The U.S. government has struggled with how to manage the 65,000 tons of radioactive waste produced by its nuclear reactors over decades and stored throughout the country.
Concern over nuclear waste has heightened since a massive earthquake and tsunami hit Japan's Fukushima Daiichi nuclear complex last year, triggering the world's most serious nuclear disaster since Chernobyl.
The Obama administration set up the panel, co-chaired by former Congressman Lee Hamilton and former National Security Adviser Brent Scowcroft, to find solutions to the issue after it shelved the controversial Yucca Mountain disposal facility in Nevada.
Republicans have accused the administration of making a political decision to close the site before it became operational, squandering billions of dollars that had already been spent on its development.
In its final report, the panel reiterated its previous findings that the nation would need to find a long-term disposal site, while also developing at least one interim storage facility.
"The need for a new strategy is urgent, not just to address these damages and costs but because this generation has a fundamental, ethical obligation to avoid burdening future generations with the entire task of finding a safe, permanent solution for managing hazardous nuclear materials they had no part in creating," the report said.
U.S. Energy Secretary Steven Chu welcomed the report, saying it will help form a strong foundation for the new national strategy the department is set to present to Congress in six months.
NO "UNMANAGEABLE" RISKS
Nuclear waste is now stored on-site at the nation's 104 reactors, similar to waste at the Fukushima plant where there were concerns after the disaster that the spent rods would overheat.
The commission said based on its review, there were no "unmanageable" risks with the current methods of storage, but said that there should be an independent study by the National Academy of Sciences to evaluate whether the Fukushima disaster has any implications for U.S. storage.
After strong local opposition helped to scuttle the Yucca site, the commission said it was imperative that the government ensure the site was supported by surrounding communities.
The panel also recommended the creation of a new government agency, independent of the Energy Department, that would focus on handling nuclear waste.
A coalition of utility regulators and nuclear energy trade groups expressed support for the commission's recommendations.
It said it believed actions could be taken to establish an interim storage site in a "host community within the next 10 years, well before a repository could be opened."
Two Republicans, staunch supporters of the Yucca site, also offered their backing for some of the ideas in the report, such as the independent oversight entity.
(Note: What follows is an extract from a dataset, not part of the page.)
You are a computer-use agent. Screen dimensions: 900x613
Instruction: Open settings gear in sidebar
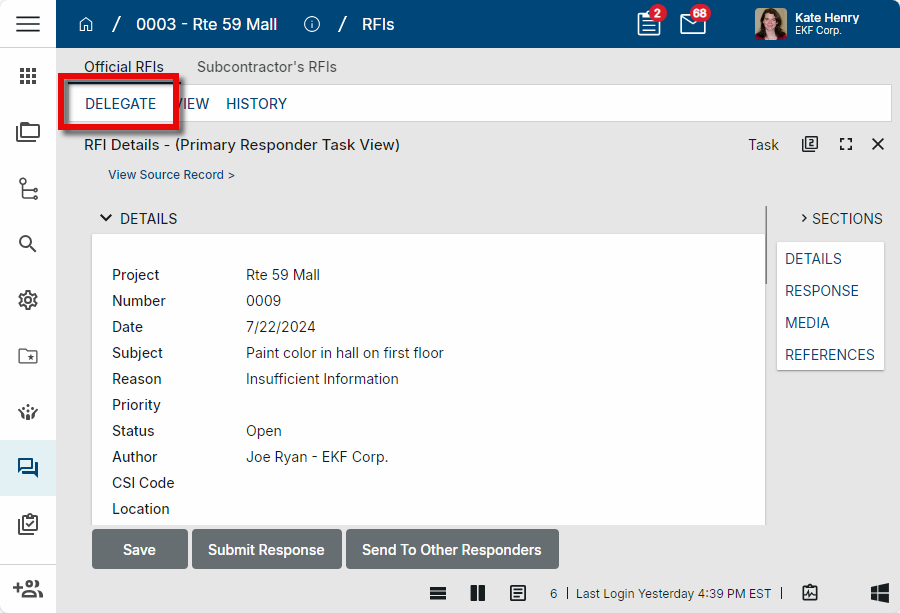(28, 300)
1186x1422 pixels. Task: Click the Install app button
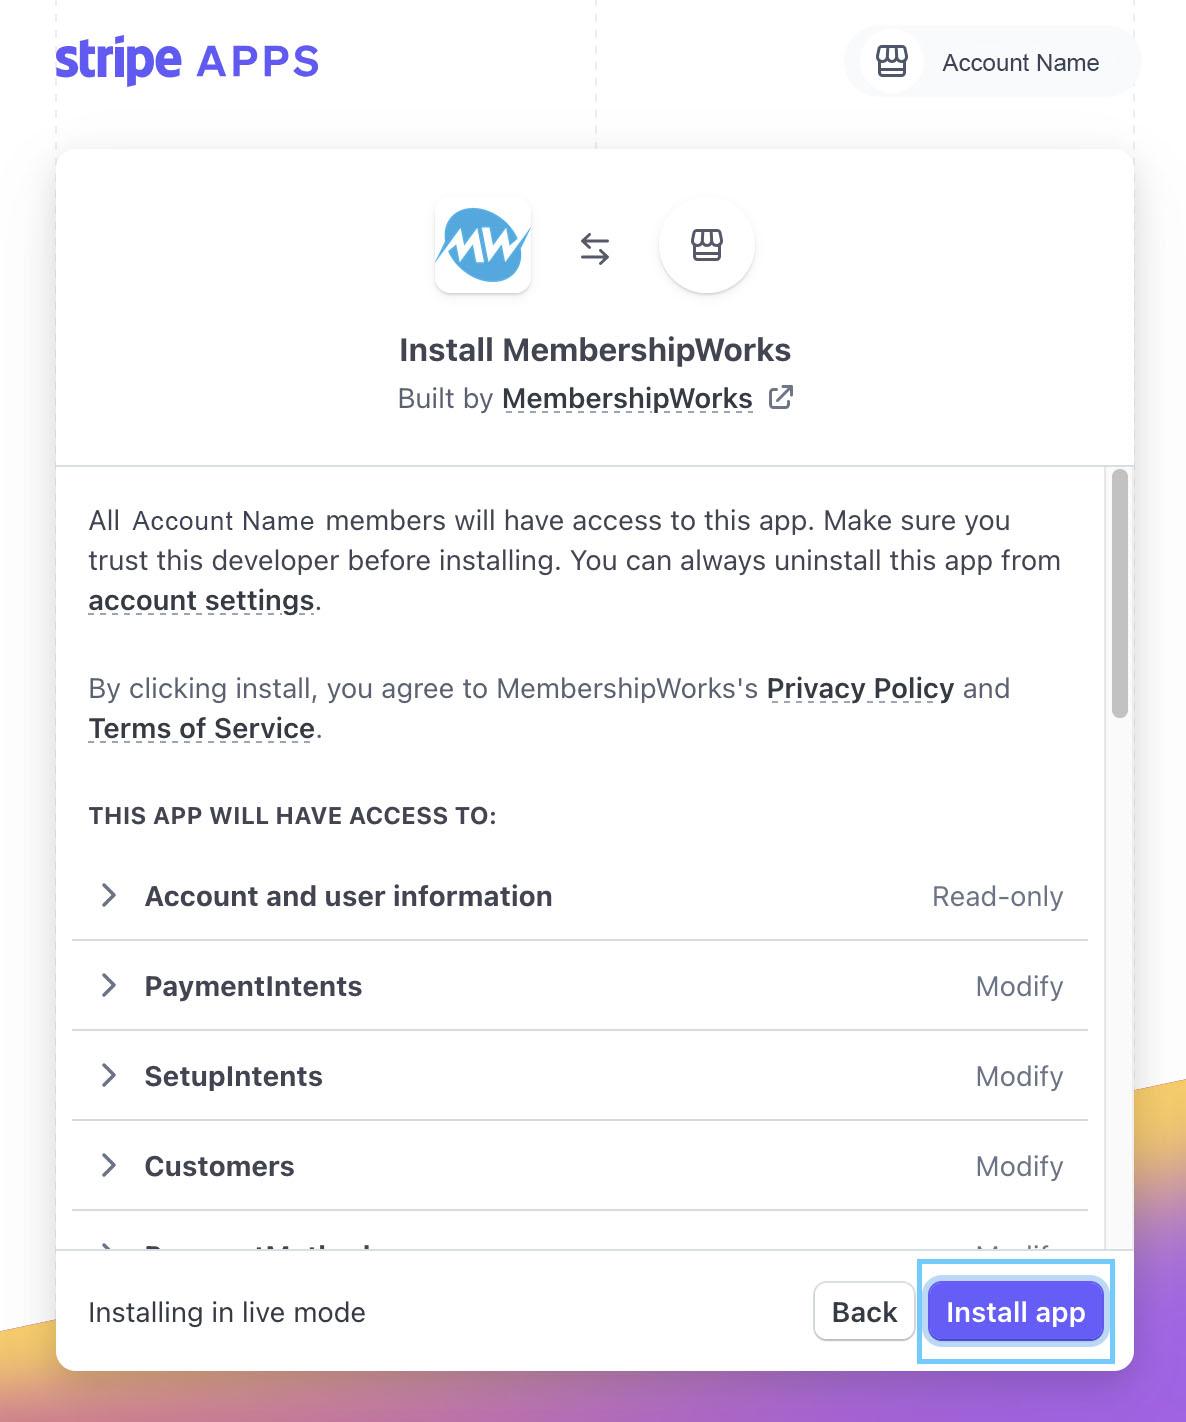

"The commission underscored the need for prompt action on a long-term storage disposal facility, and we believe Yucca Mountain remains the most shovel-ready, thoroughly studied option," said Fred Upton and John Shimkus of the House of Representatives Energy and Commerce Committee.
The committee will hold a hearing on the report next week.
Still, the Union of Concerned Scientists, a nonprofit advocacy group, questioned some of the report's findings.
"Efforts to site an interim storage facility could distract from the far more important goal of finding a repository site," UCS senior scientist Edwin Lyman said in written comments to the panel.